Historical population
| Census | Pop. | Note | %± |
| 1820 | 822 |  | — |
| 1830 | 1,944 |  | 136.5% |
| 1840 | 2,995 |  | 54.1% |
| 1850 | 3,661 |  | 22.2% |
| 1860 | 4,074 |  | 11.3% |
| 1870 | 3,819 |  | −6.3% |
| 1880 | 3,441 |  | −9.9% |
| 1890 | 2,999 |  | −12.8% |
| 1900 | 2,826 |  | −5.8% |
| 1910 | 2,614 |  | −7.5% |
| 1920 | 2,437 |  | −6.8% |
| 1930 | 2,253 |  | −7.6% |
| 1940 | 2,406 |  | 6.8% |
| 1950 | 2,558 |  | 6.3% |
| 1960 | 3,465 |  | 35.5% |
| 1970 | 3,597 |  | 3.8% |
| 1980 | 3,676 |  | 2.2% |
| 1990 | 3,533 |  | −3.9% |
| 2000 | 3,592 |  | 1.7% |
| 2010 | 3,665 |  | 2.0% |
| 2020 | 3,816 |  | 4.1% |
U.S. Decennial Census

== Communities and locations in Stockholm ==
- Armstrong Corners - A hamlet near the western town line on US-11 at County Road 57.

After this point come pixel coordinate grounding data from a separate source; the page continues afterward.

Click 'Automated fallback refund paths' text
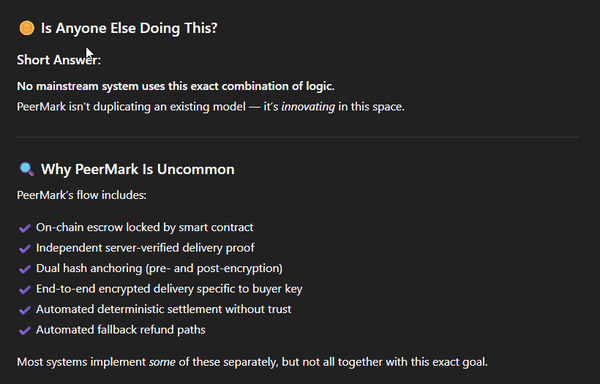[121, 330]
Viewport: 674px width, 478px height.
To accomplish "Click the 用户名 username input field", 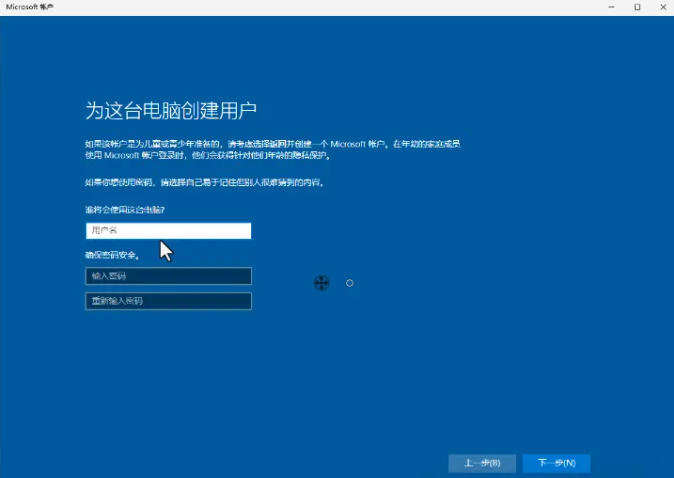I will click(168, 231).
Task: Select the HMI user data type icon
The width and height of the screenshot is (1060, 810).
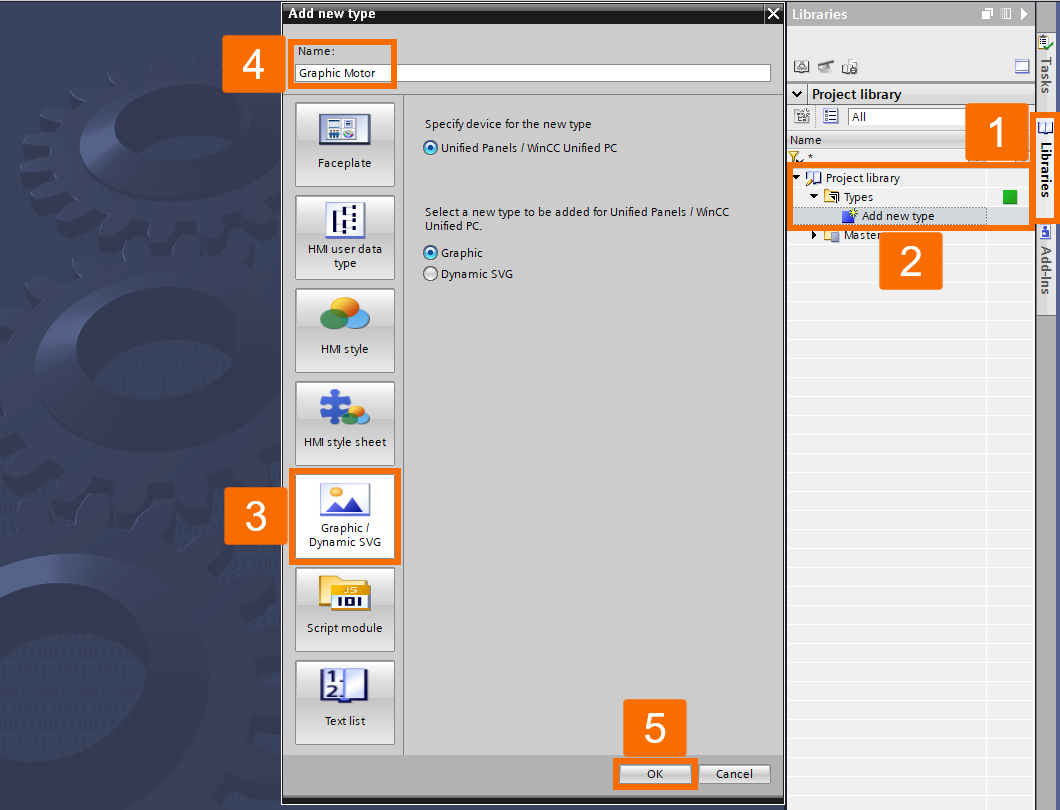Action: coord(344,237)
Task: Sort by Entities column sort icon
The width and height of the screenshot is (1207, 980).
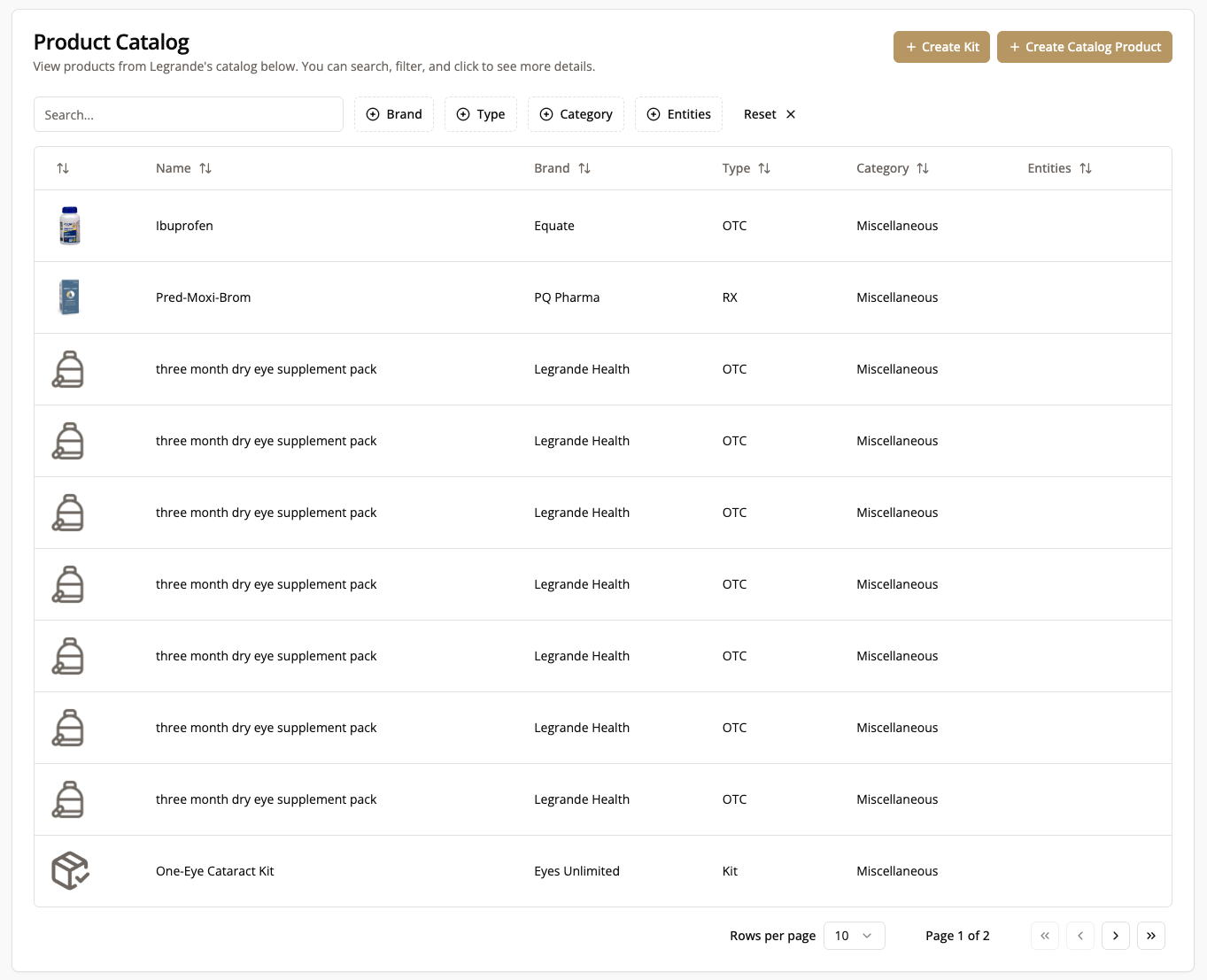Action: (x=1086, y=168)
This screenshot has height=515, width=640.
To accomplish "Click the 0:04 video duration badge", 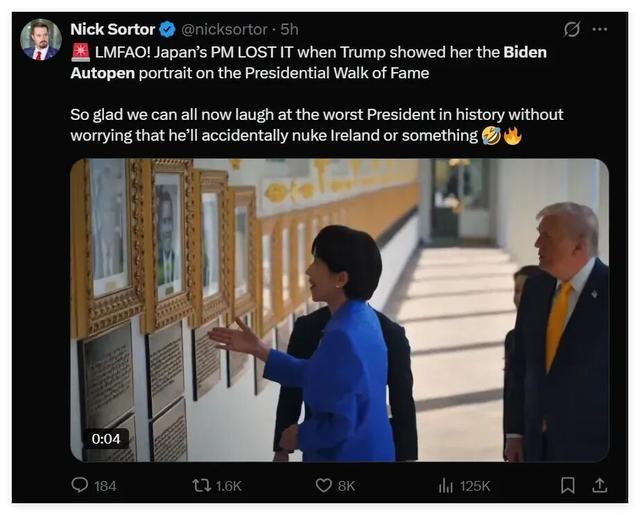I will (x=105, y=438).
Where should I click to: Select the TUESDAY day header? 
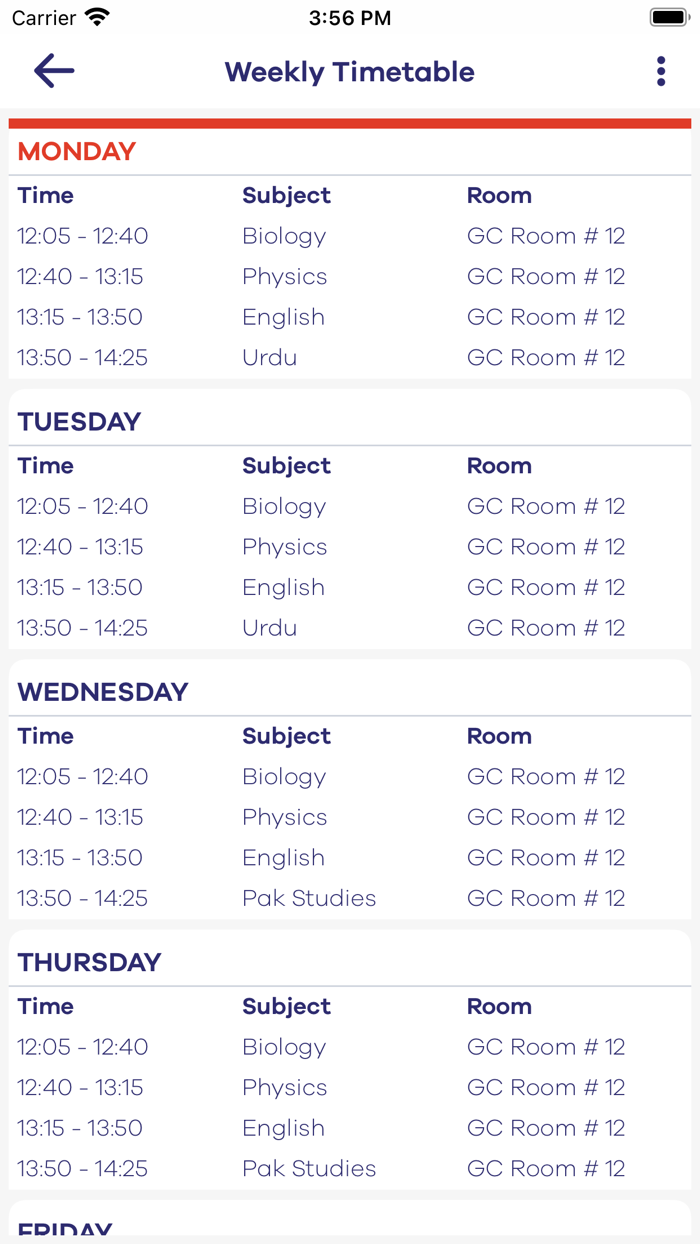click(79, 422)
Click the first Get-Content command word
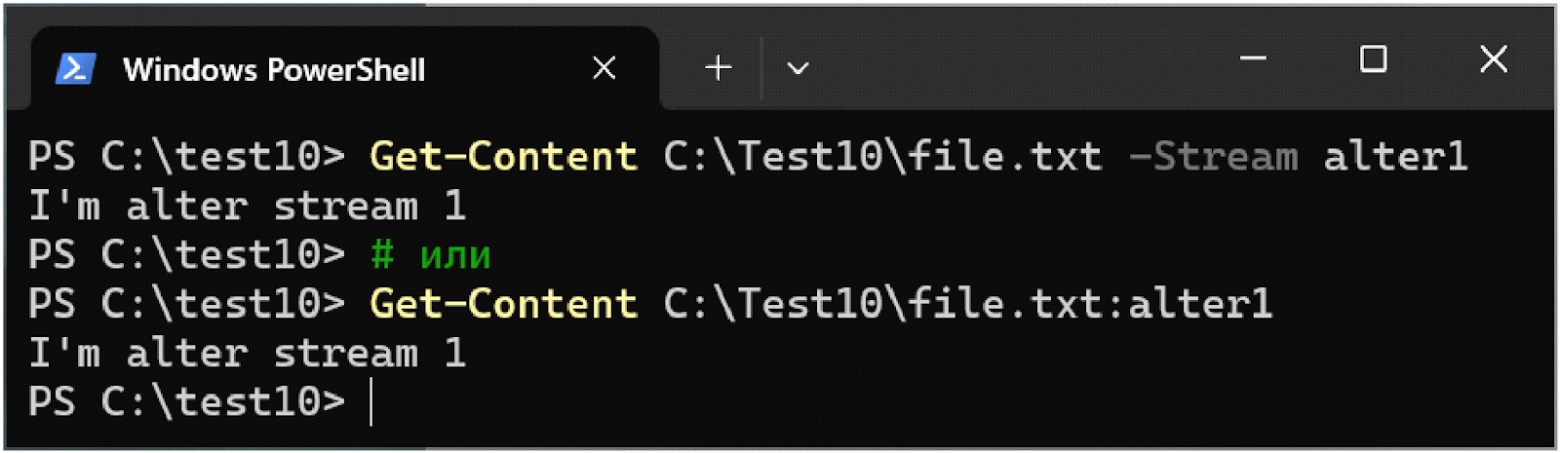The image size is (1560, 453). (503, 157)
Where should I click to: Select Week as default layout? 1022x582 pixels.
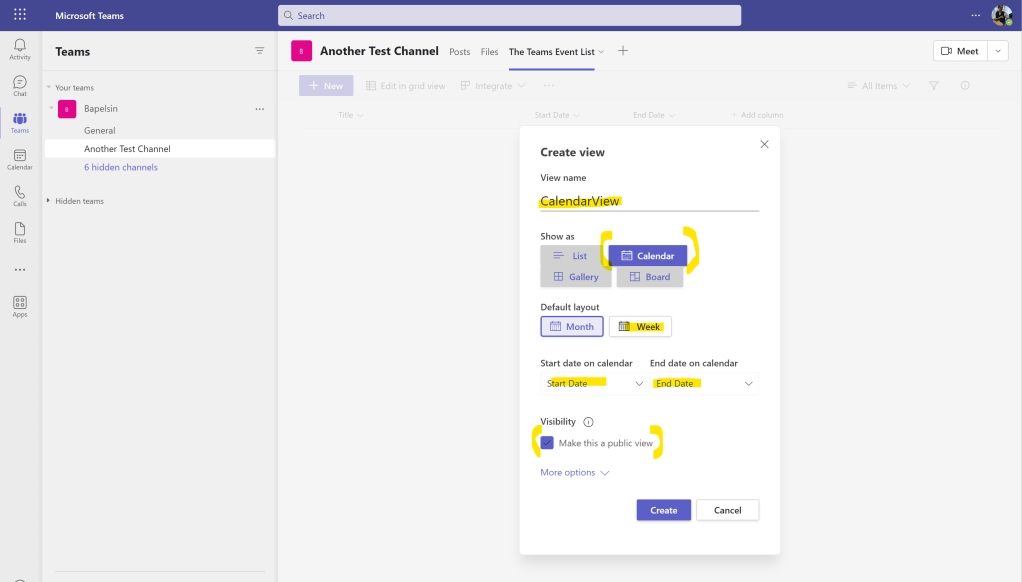coord(640,327)
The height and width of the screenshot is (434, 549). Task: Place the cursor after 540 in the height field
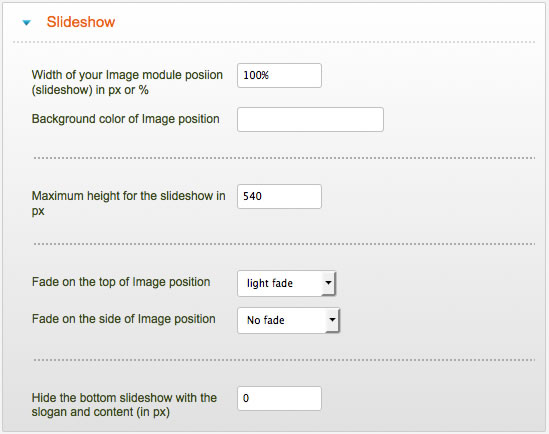click(263, 196)
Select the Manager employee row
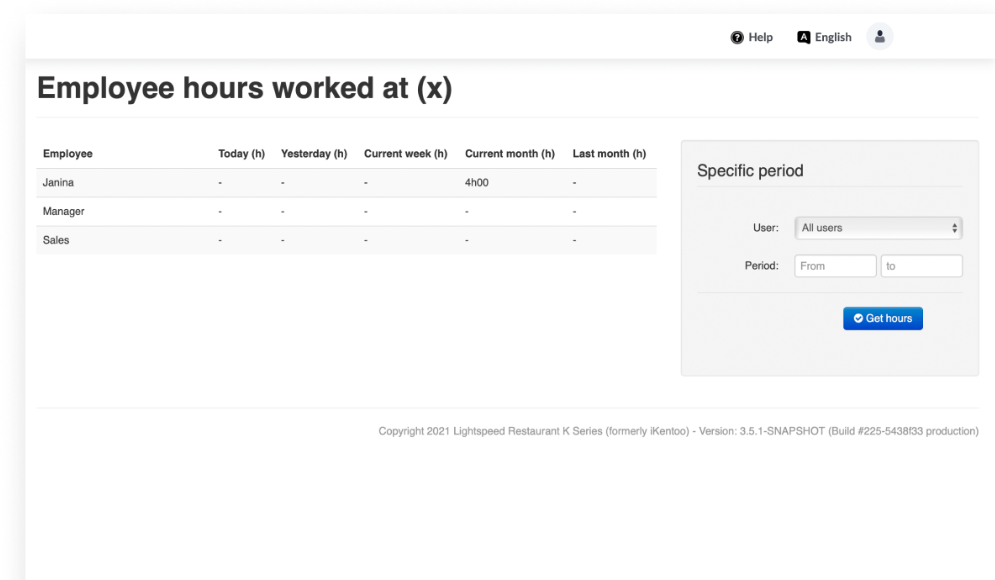The height and width of the screenshot is (580, 995). click(63, 212)
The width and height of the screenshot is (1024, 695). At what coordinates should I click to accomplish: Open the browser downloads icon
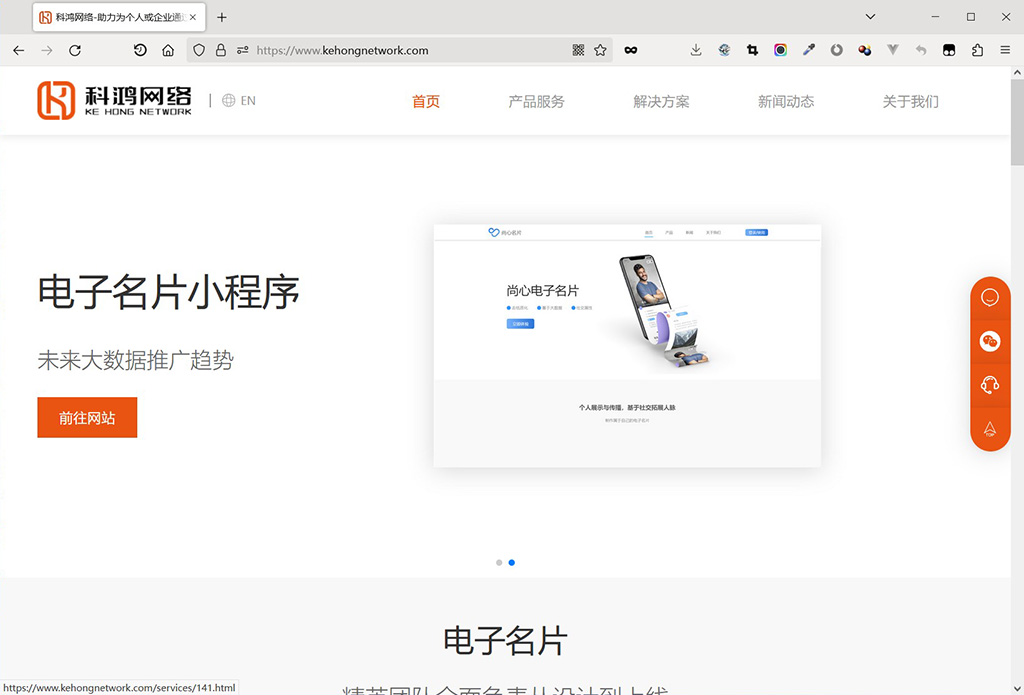click(x=695, y=49)
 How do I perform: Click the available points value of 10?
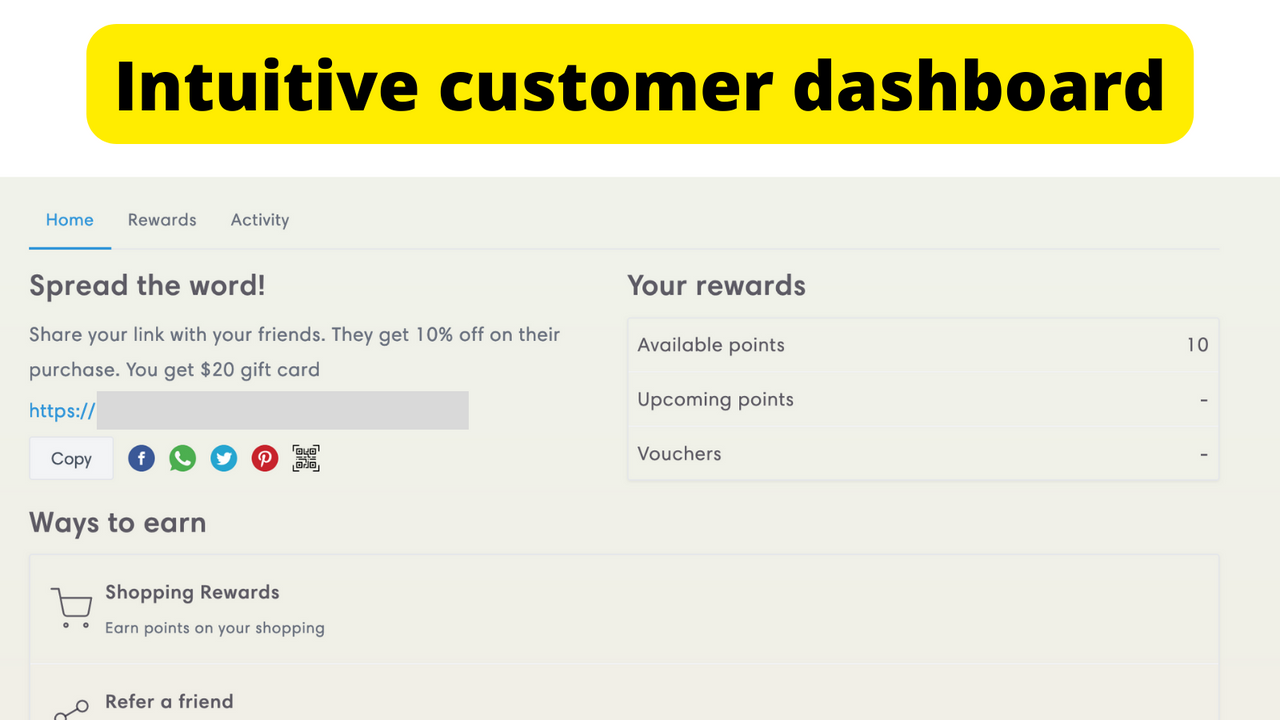click(x=1196, y=345)
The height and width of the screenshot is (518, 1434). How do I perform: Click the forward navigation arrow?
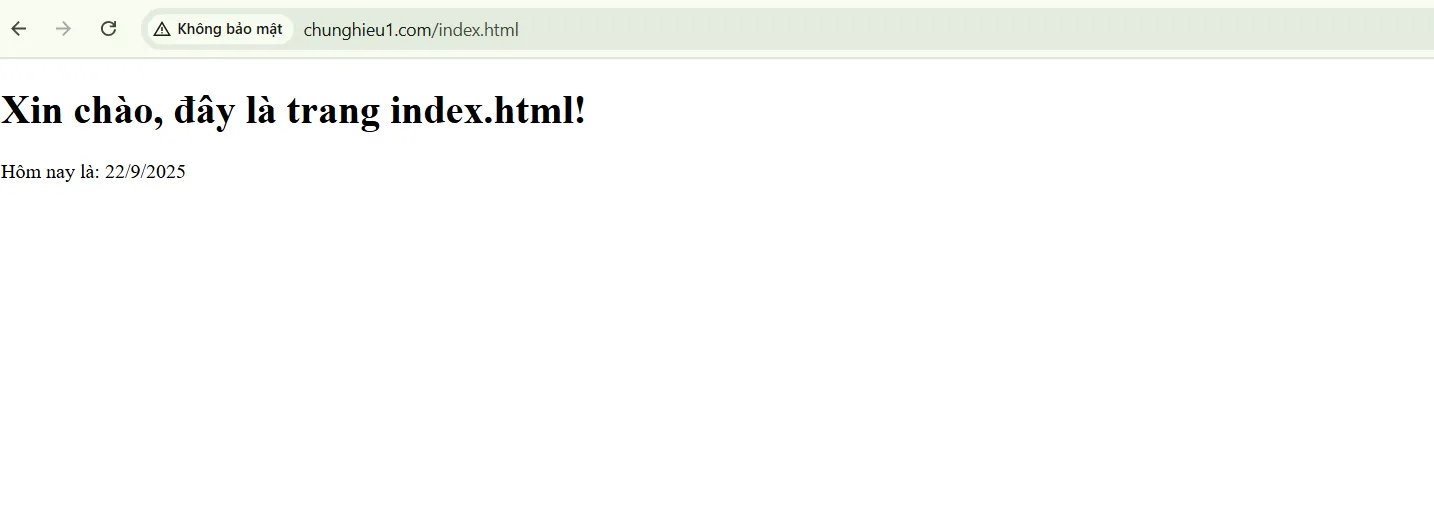(x=63, y=29)
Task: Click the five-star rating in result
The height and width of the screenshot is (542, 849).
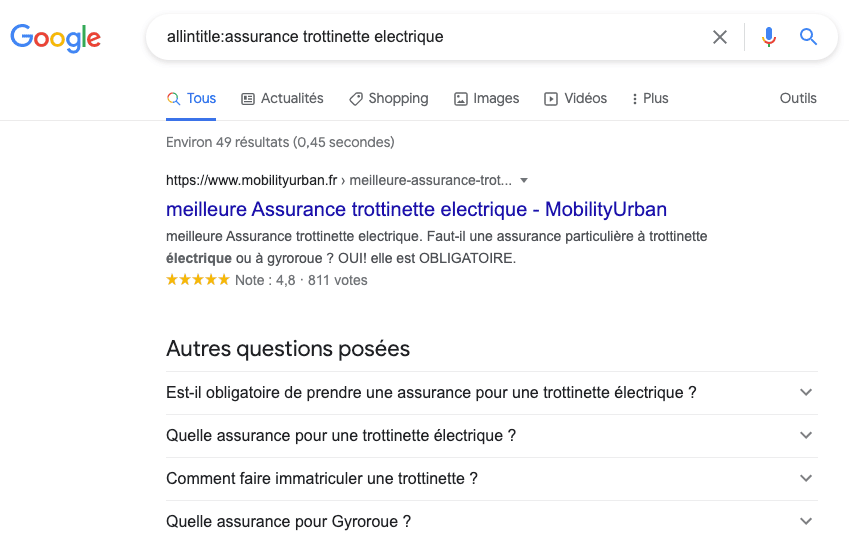Action: 197,280
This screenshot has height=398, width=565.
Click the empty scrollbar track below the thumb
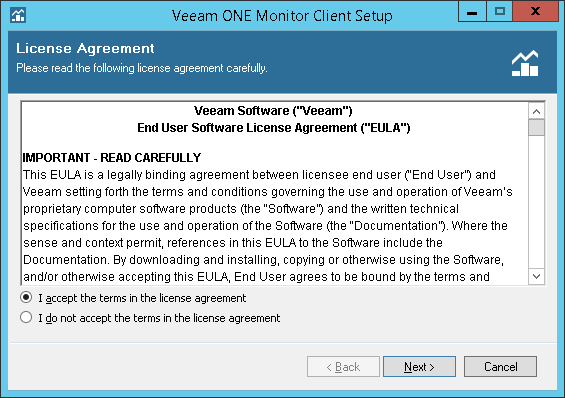pos(536,202)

- Beechertown - A hamlet near the southern town line.
- Brookdale (formerly "Scotland") - A hamlet on County Road 49.
- Buckton (or "Bucks Corners") - A location south of Stockholm Center on County Road 47.
- Converse - A hamlet in the southern part of the town on NY-11B east of Southville.
- East Part - A hamlet east of Stockholm Center on US-11.
- Kellogg - A location in the southeastern corner of the town on County Road 49.
- Knapps Station - A former location near the western town line.
- North Stockholm - A hamlet in the northwestern part of the town.
- Sandfordville - A hamlet in the western part of the town.
- Skinnerville - A hamlet north of Stockholm Center, located on the St. Regis River.
- Southville - A hamlet in the southern part of the town on NY-11B. The community was previously called "South Stockholm."
- Stockholm Center - A hamlet on US-11 near the center of the town.
- West Stockholm - A hamlet, formerly called "Bickneyville," in the western part of the town. The West Stockholm Historic District was listed on the National Register of Historic Places in 1979.
- Winthrop (formerly "Stockholm" and "Stockholm Depot") - A hamlet on NY-11C in the eastern part of the town, by the St. Regis River.